All arrays store their contents in an ArrayBuffer
behind the scenes. These can be accessed naturally on typed arrays, but are private on normal arrays. Like strings, everything is stored in little endian byte order. For example in 32-bit WebAssembly:
╒══════════════════ ArrayBuffer layout (32-bit) ════════════════╕
3 2 1
1 0 9 8 7 6 5 4 3 2 1 0 9 8 7 6 5 4 3 2 1 0 9 8 7 6 5 4 3 2 1 0 bits
├─┴─┴─┴─┴─┴─┴─┴─┴─┴─┴─┴─┴─┴─┴─┴─┴─┴─┴─┴─┴─┴─┴─┴─┴─┴─┴─┴─┴─┴─┴─┴─┤
│ [0] │ [1] │ [2] │ [3] │ N=.byteLength
├ ─ ─ ─ ─ ─ ─ ─ ┼ ─ ─ ─ ─ ─ ─ ─ ┼ ─ ─ ─ ─ ─ ─ ─ ┼ ─ ─ ─ ─ ─ ─ ─ ┤ 8-bit bytes
│ [4] │ [5] │ [6] │ [7] ... │
Both the typed arrays and normal arrays extend an internal ArrayBufferView
class to simplify the implementation.
╒═════════════ Common ArrayBufferView layout (32-bit) ══════════╕
3 2 1
1 0 9 8 7 6 5 4 3 2 1 0 9 8 7 6 5 4 3 2 1 0 9 8 7 6 5 4 3 2 1 0 bits
├─┴─┴─┴─┴─┴─┴─┴─┴─┴─┴─┴─┴─┴─┴─┴─┴─┴─┴─┴─┴─┴─┴─┴─┴─┴─┴─┴─┴─┴─┴─┴─┤
│ .data points at the backing ArrayBuffer │
├───────────────────────────────────────────────────────────────┤
│ .dataStart points at the starting position in .data │
├───────────────────────────────────────────────────────────────┤
│ .dataEnd the size in bytes from .dataStart │
└───────────────────────────────────────────────────────────────┘
Typed arrays are essentially just ArrayBufferView
s of a specific type:
╒═══════════════════ TypedArray layout (32-bit) ════════════════╕
3 2 1
1 0 9 8 7 6 5 4 3 2 1 0 9 8 7 6 5 4 3 2 1 0 9 8 7 6 5 4 3 2 1 0 bits
├─┴─┴─┴─┴─┴─┴─┴─┴─┴─┴─┴─┴─┴─┴─┴─┴─┴─┴─┴─┴─┴─┴─┴─┴─┴─┴─┴─┴─┴─┴─┴─┤
│ ... ArrayBufferView ... │
└───────────────────────────────────────────────────────────────┘
Normal arrays have an additional mutable .length
property so it can grow and shrink just like one would expect:
╒════════════════════ Array<T> layout (32-bit) ═════════════════╕
3 2 1
1 0 9 8 7 6 5 4 3 2 1 0 9 8 7 6 5 4 3 2 1 0 9 8 7 6 5 4 3 2 1 0 bits
├─┴─┴─┴─┴─┴─┴─┴─┴─┴─┴─┴─┴─┴─┴─┴─┴─┴─┴─┴─┴─┴─┴─┴─┴─┴─┴─┴─┴─┴─┴─┴─┤
│ ... ArrayBufferView ... │
├───────────────────────────────────────────────────────────────┤
│ .length number of array elements of size sizeof<T>() │
└───────────────────────────────────────────────────────────────┘
Alignment of class members is currently performed quite similar to C/C++ structs without packing. Pointers to a class instance are guaranteed to be alligned to 16 bytes and its fields are layed out in declaration order using the alignment of the respective field's basic type. For example:
class Foo {
a: i16; // 2 bytes at offset base+0
b: Bar; // 4 bytes at offset base+4 (aligned up from base+2) in WASM32 (32-bit pointers)

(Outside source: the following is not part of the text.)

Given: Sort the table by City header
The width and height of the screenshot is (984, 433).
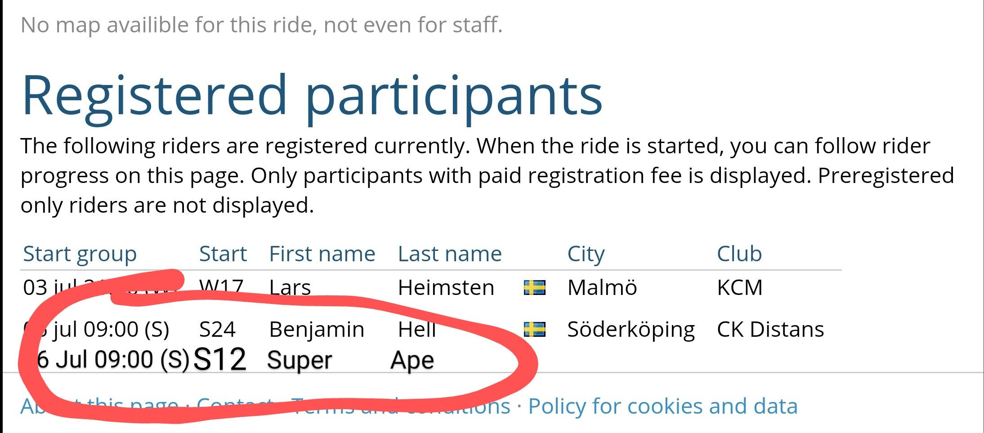Looking at the screenshot, I should point(586,254).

c: bool; // 1 byte at offset base+8
d: f64; // 8 bytes at offset base+16 (aligned up from base+9)
}
AssemblyScript doesn't utilize the concept of a stack, like C, but instead relies exclusively on WebAssembly's execution stack. There's no stack pointer or similar.

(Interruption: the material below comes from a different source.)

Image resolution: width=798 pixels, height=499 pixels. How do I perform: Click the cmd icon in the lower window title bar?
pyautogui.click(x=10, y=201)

The heap starts right after static data and is managed at runtime. Its start offset can be obtained from the HEAP_BASE
global that points right at the first 16 byte aligned offset after static memory.
For more information about the inner workings of AssemblyScript's runtime, check out the Runtime page.
Maximum allocation size is 1GB. If memory is exceeded, a trap (exception on the JavaScript side) will occur.